◆ **Material to process**:
* * * * * * *
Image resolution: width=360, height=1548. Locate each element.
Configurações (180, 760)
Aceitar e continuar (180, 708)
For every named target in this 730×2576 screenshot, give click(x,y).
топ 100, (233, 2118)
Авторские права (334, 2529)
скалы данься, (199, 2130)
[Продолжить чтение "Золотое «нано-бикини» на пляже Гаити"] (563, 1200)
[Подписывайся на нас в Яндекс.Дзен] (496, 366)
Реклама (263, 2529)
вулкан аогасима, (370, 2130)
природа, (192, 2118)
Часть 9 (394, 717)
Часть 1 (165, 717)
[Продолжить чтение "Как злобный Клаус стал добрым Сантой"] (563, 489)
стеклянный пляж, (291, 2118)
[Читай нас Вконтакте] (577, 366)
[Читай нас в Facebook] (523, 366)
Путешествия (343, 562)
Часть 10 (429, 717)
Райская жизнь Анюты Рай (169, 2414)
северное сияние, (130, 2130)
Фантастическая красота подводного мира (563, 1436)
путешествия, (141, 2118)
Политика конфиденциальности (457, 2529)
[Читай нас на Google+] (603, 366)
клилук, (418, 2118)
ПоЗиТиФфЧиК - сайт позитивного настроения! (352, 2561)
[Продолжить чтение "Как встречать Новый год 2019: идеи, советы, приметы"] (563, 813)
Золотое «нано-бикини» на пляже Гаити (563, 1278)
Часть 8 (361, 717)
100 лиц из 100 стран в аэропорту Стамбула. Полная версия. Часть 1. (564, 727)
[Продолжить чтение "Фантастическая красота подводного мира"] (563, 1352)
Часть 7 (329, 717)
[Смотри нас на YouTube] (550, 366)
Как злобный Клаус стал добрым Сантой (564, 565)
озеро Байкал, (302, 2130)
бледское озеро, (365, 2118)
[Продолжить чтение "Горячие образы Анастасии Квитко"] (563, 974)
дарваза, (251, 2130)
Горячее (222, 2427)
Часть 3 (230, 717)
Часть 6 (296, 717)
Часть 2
* * * * * * *
◆ **What needs to be done**:
In the listing above, take the line containing "Райская жизнь Анюты Рай (169, 2414)" as the start and write out every line through the last one exactly, with nothing added.

◆ **The completed task**:
Райская жизнь Анюты Рай (169, 2414)
северное сияние, (130, 2130)
Фантастическая красота подводного мира (563, 1436)
путешествия, (141, 2118)
Политика конфиденциальности (457, 2529)
[Читай нас на Google+] (603, 366)
клилук, (418, 2118)
ПоЗиТиФфЧиК - сайт позитивного настроения! (352, 2561)
[Продолжить чтение "Как встречать Новый год 2019: идеи, советы, приметы"] (563, 813)
Золотое «нано-бикини» на пляже Гаити (563, 1278)
Часть 8 (361, 717)
100 лиц из 100 стран в аэропорту Стамбула. Полная версия. Часть 1. (564, 727)
[Продолжить чтение "Фантастическая красота подводного мира"] (563, 1352)
Часть 7 (329, 717)
[Смотри нас на YouTube] (550, 366)
Как злобный Клаус стал добрым Сантой (564, 565)
озеро Байкал, (302, 2130)
бледское озеро, (365, 2118)
[Продолжить чтение "Горячие образы Анастасии Квитко"] (563, 974)
дарваза, (251, 2130)
Горячее (222, 2427)
Часть 3 (230, 717)
Часть 6 (296, 717)
Часть 2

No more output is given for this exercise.